While it’s right that incidents and reactions to them should come under scrutiny – could a VSC not have been a better solution, for example? Was there an appropriate gap in the traffic where a VSC would have made it safe for a marshal to retrieve the mirror? – it’s worth remembering just how far we’ve come in the constant quest for improved safety standards. One only has to think back to the barbaric deaths of Tom Pryce and the marshal Frederik Jansen van Vuuren in the 1977 South African Grand Prix to understand just how an apparently innocuous situation can escalate horrifically quickly.
An incident in the 1980 USA West Grand Prix at Long Beach carried the potential for something serious but thankfully ended up being almost comedic – although, like Sunday’s mirror incident, it did seriously spoil several drivers’ races.
It was in the early laps of the race when Bruno Giacomelli spun and stalled his fuel-heavy Alfa Romeo under braking for the hairpin preceding Shoreline Drive.

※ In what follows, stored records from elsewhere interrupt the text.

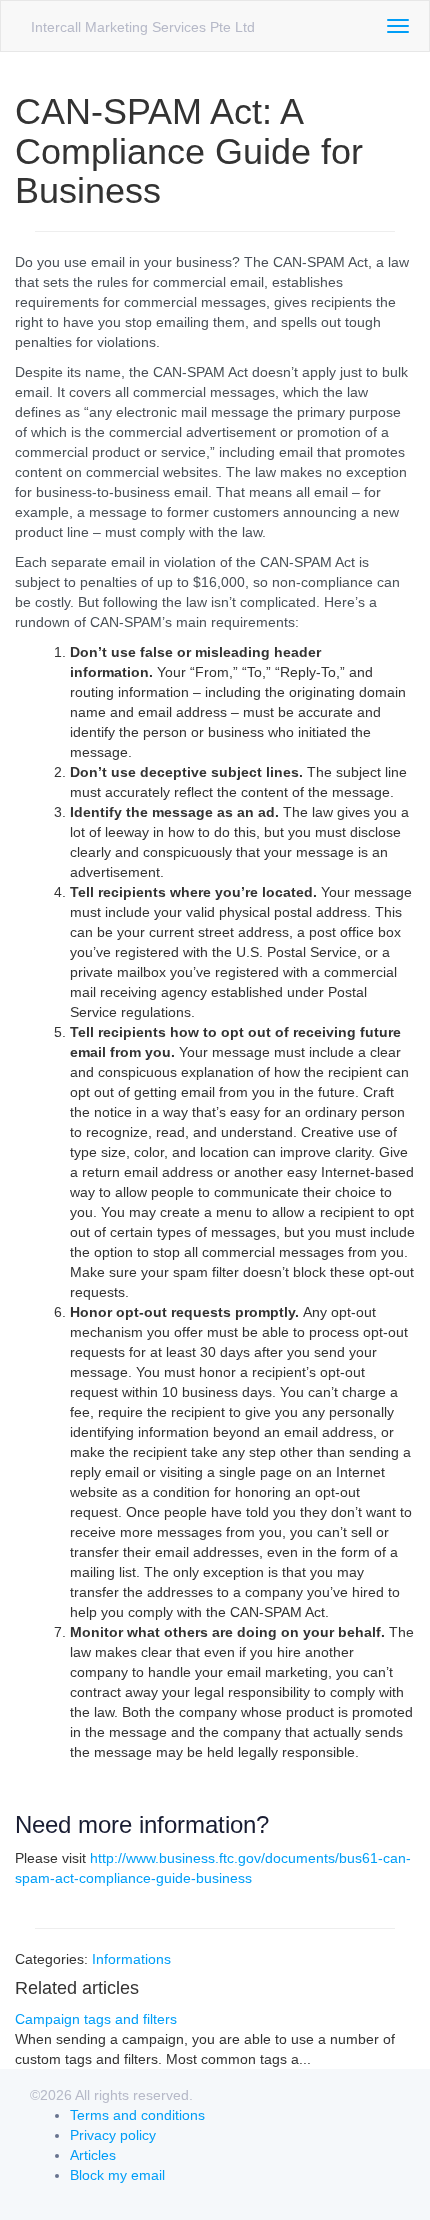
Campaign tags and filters (96, 2019)
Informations (131, 1959)
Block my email (117, 2175)
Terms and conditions (137, 2115)
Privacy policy (113, 2135)
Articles (93, 2155)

The braking area came just after a blind exit kink and as Carlos Reutemann was confronted by the spun car taking up most of the width of the track, he braked his Williams heavily to a stop, as he couldn’t move to where the gap was because the Brabham of Riccardo Patrese was partly alongside. Patrese nipped through the gap but Giacomelli – who’d got the engine started – selected reverse and moved to where Reutemann was trying to get by.
Mark Hughes
Combined, the two cars were now blocking the track and as others came around the kink, there followed a classic concertina-style series of collisions. When it had all been sorted out and Giacomelli had got on his way, the Lotus of Elio de Angelis was left heavily damaged on the left of the track. It was off the racing line, but immobile. Elio had hurt his ankle and limped off to the side of the track. The marshals set about getting his car moved and for the next several laps, one of them was stationed in the middle of the track at the fast kink, indicating that the drivers should stay right as they exited, not left, where the Lotus was now being loaded onto a pick-up truck! It was of course potentially lethal, and there were two wrecked cars – Jean-Pierre Jarier had ripped a wheel off his Tyrrell – but a single ankle sprain was a good outcome.
But that butterfly wing effect did have a tragic consequence later that day. If Clay Regazzoni had got caught in the concertina accident rather than scraping by in his Ensign, he’d have taken a harmless non-finish and a lift back to the pits. Instead, he was still in the race many laps later when his brake pedal snapped at the end of Shoreline Drive, putting him into the tyre barrier at horrific speed, leaving him paralysed from the waist down for the rest of his life.
We’ve come a long, long way. But there is always room for improvement. What happened on Sunday shouldn’t be used as a stick to beat anyone with, but rather a series of lessons which can be used for further progress.